Sainte-Luce a prié pour lui

Oui j’y étais. En chair et en os. Ce samedi, Salle Omnisport du Plessis-Robinson. Pas plus serein que ça quand j’ai lu à l’entrée, en grosses lettres, qu’elle avait été inaugurée par le regretté (c’est la formule consacrée !) Charles Pasqua, en son temps arbitre de la politique locale… Encore moins rassuré quand j’ai découvert l’ampleur de son mur d’escalade tapissant tout son fond de salle. J’y ai vu comme un signe de grandes difficultés. Je me suis dit que notre équipe maritime en cette soirée capitale était condamnée à franchir une montagne tant j’y découvrais de dévers sur le profil.

A notre arrivée, quelques dizaines de minutes avant le match, pas un chat dans les gradins. Chouette, me dis-je, on va pouvoir pourrir l’ambiance à gorges déployées. C’était sans compter sur l’invasion tardive des supporteurs locaux. La poignée d’émigrés nazairiens présents, regroupés en mode défense-attaque vocale au centre de la tribune, a subi un encerclement en règle à quelques minutes du coup d’envoi. Car finalement le SNVBA a fait recette, l’enjeu de la soirée ne manquant pas de saveurs. Dans ce contexte, quelque peu oppressant, ne restait plus qu’à observer nos bleus aux couleurs un tantinet carminées (à l’extérieur) réciter leurs gammes d’avant match, concentrés sur le sujet du jour : le pas de deux. Je veux dire par là le double effet pour les deux équipes d’une victoire décisive à trois points : le maintien et l’accès aux plays-offs.

Je n’en menais pas large en mon for intérieur, quand mené 20-12 dans le premier set, notre pointu Lionel s’est mis à caresser la balle d’une main que l’on devinait divine dès l’entame du match. Acteur principal d’un improbable retour à 20-20, je me suis dit, et j’espérais surtout, que l’enfant de Sainte-Luce (Martinique) soit, en cette soirée parisienne, touché par la grâce. Je ne vous avouerai jamais, même pas sous la torture, la nature du petit breuvage que je lui ai rapporté, il y a tout juste une semaine, de sa commune natale. Une sorte d’eau bénite perçue à la source dénommée « Trois Rivières », qui ne se goûte (dixit la Loi) que goutte à goutte, aux vertus réputées pour ses capacités à désinhiber les raideurs psychiques.

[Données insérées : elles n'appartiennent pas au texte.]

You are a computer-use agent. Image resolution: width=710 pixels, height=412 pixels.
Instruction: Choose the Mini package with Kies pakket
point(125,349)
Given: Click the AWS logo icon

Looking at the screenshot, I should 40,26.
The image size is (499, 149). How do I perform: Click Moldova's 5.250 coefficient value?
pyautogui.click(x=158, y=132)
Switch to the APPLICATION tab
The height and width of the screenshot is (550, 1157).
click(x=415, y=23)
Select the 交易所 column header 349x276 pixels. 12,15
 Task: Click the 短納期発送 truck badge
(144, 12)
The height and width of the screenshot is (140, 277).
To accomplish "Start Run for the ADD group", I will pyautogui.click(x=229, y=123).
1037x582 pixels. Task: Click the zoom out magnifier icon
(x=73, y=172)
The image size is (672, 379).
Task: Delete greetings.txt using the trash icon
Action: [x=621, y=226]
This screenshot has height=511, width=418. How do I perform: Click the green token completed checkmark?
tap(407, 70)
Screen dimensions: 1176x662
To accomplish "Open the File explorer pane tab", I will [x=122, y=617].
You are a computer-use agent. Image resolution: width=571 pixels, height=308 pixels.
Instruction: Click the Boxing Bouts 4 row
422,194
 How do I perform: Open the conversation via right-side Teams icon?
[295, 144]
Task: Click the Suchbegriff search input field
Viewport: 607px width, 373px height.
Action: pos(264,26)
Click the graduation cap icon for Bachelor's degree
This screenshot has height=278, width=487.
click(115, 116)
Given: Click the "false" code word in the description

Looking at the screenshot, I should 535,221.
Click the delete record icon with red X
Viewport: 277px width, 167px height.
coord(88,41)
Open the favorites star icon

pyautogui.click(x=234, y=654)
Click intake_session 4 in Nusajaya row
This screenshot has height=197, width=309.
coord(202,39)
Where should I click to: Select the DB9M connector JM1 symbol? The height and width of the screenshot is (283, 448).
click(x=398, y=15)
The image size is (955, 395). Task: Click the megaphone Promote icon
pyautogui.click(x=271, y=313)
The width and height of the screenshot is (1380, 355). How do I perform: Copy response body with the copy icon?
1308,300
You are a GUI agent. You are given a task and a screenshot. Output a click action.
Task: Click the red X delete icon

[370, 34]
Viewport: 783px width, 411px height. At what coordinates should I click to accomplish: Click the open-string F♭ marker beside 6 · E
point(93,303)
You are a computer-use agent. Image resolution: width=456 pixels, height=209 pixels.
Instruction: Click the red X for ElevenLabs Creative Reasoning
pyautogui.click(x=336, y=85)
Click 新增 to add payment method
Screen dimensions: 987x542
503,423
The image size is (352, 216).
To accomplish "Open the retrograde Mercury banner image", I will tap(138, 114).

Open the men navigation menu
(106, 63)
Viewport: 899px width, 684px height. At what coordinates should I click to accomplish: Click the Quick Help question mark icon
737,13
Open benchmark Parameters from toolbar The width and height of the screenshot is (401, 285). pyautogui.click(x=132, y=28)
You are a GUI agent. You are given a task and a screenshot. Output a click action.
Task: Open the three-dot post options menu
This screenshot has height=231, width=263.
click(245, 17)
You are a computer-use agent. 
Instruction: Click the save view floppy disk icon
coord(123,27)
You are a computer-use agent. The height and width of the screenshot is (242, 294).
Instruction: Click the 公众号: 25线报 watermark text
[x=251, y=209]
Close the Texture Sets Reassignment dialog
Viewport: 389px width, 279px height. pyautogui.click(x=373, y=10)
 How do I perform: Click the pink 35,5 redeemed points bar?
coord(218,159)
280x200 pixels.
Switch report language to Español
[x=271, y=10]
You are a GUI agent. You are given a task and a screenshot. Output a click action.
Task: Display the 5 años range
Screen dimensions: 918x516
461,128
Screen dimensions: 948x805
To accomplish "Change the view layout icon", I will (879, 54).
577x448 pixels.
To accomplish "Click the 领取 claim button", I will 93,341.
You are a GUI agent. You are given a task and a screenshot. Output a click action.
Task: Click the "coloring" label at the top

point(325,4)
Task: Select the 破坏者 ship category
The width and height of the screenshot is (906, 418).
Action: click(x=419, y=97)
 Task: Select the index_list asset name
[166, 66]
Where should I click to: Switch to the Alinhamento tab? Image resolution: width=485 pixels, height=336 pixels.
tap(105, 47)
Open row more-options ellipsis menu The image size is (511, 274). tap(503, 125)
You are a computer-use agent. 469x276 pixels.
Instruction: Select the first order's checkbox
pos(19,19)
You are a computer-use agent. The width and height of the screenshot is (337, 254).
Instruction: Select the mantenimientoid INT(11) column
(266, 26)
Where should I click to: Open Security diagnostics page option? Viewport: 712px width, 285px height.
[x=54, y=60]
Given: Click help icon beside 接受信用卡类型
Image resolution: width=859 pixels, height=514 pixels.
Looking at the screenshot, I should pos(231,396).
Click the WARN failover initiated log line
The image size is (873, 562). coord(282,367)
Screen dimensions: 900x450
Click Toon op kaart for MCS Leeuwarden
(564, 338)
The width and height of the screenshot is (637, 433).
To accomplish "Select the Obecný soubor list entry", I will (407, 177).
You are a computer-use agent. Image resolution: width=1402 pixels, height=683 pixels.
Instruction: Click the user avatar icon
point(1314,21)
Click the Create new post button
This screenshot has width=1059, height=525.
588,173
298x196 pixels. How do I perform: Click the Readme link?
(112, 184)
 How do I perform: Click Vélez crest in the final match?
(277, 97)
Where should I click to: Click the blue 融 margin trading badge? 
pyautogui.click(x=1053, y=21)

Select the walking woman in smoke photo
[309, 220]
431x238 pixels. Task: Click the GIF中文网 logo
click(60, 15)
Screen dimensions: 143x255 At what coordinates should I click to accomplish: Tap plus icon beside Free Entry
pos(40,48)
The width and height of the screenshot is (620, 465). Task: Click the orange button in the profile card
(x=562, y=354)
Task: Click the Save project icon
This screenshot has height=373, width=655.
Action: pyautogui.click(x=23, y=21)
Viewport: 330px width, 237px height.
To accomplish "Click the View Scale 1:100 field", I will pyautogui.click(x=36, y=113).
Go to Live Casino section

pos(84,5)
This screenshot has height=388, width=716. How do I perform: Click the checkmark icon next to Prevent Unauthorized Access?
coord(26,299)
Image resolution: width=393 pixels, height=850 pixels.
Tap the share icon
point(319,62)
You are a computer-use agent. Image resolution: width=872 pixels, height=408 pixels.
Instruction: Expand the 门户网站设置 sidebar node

Bien entendu déconseillée aux sportifs de haut-niveau au sommet de leur art. Mais, face à l’adversité, je me suis dit « Sainte Luce priez pour lui ». Pour qu’à la seule idée de se délecter du précieux nectar après les plays-offs, l’ami Lionel puisse peut-être dépasser ses bornes. Pas loupé. Exaucé. Auteur d’un record personnel de points marqués au cours d’une partie avec 44 points en 4 sets, déjà premier attaquant et premier marqueur de la Ligue B version 2016-2017, Lionel Coloras a littéralement crevé l’écran au Plessis-Robinson. En tout cas, au moins lors du dernier set nous offrant la victoire à trois points avec 19 points à son actif sur 28 à la marque. Qui plus est en distillant au public une panoplie de gestes tous aussi inspirés et efficaces les uns que les autres. Sans faire ombrage à ses coéquipiers, taire cette réalité relève du déni de louanges.

Car pour nous supporteurs, cette forme actuelle de notre pointu – qui n’est pas insolente – mais le fruit de son travail et de toute l’équipe occupée à le servir au mieux,  a des conséquences particulièrement heureuses. D’une part, le maintien (bien difficile à prédire en début de saison) en Ligue B est d’ores et déjà assuré et la perspective de jouer les plays-offs encore plus improbable  a priori est plus ouverte que jamais. Et s’il advenait que Sainte Luce redouble de bonté pour aider, samedi prochain, toute notre équipe (ce ne sera pas de trop !) à faire vivre l’enfer à nos amis Rennais, promis juré, je retournerai sur place, cette fois sans modération, bénir Sainte-Luce de mes rhums préférés.